- _SOURCE EXTRACT_
---+---

The inner rim section 22 is located inwardly of side wall 4. Rim section 22 has substantially parallel outer and inner surfaces 40 and 42, with at least surface 40, but preferably also surface 42, extending at a selected acute angle, e.g., an angle between about 9° and 10°, to the side wall 4. Preferably, but not necessarily, surface 40 of rim section 22 is smooth. However, it could also be provided with gripping ribs similar to ribs 36. Preferably, but not necessarily, the upper end edge of rim section 22 is rounded as shown at 44.
Preferably but not necessarily, the rim-connecting section 24 is formed with a generally concave upper surface 46. The bottom surface 48 of section 24 preferably forms a gentle curved transition between the inner surface 42 of inner rim section 22 and the inner surface 50 of side wall 4.
Surfaces 32, 40 and 46 together define an annular locking channel for a lid 60 hereinafter described. In this connection, it should be noted that the surface 40 of inner rim section 22 is not parallel to the inner surface 32 of outer rim section 20; instead those surfaces are in a converging relation with one another away from rim-connecting section 24. Preferably they converge on one another at an angle of between about 2° and 4° with increasing distance from bottom wall 6. In other words, the spacing between surfaces 32 and 40 is greatest near surface 46 and smallest near the top end of rim section 22.

---+---

- _DATA SECTION_
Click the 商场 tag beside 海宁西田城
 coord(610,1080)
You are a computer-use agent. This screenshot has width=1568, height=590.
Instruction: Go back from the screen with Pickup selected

---+---

- _WORK INSTRUCTIONS_
1. According to the rim description, why is the gap between surfaces 32 and 40 widest near surface 46?
2. Extract the passage of the rim description between "Surfaces 32, 40" and "rim section 22.", inclusive.
The lines above are separate material, apart from the rim description.

- _OUTPUTS_
1. Surfaces 32 and 40 are not parallel. They converge on one another moving away from rim-connecting section 24, preferably at about 2° to 4°. So the spacing is greatest near surface 46 and smallest near the top end of rim section 22.

2.
Surfaces 32, 40 and 46 together define an annular locking channel for a lid 60 hereinafter described. In this connection, it should be noted that the surface 40 of inner rim section 22 is not parallel to the inner surface 32 of outer rim section 20; instead those surfaces are in a converging relation with one another away from rim-connecting section 24. Preferably they converge on one another at an angle of between about 2° and 4° with increasing distance from bottom wall 6. In other words, the spacing between surfaces 32 and 40 is greatest near surface 46 and smallest near the top end of rim section 22.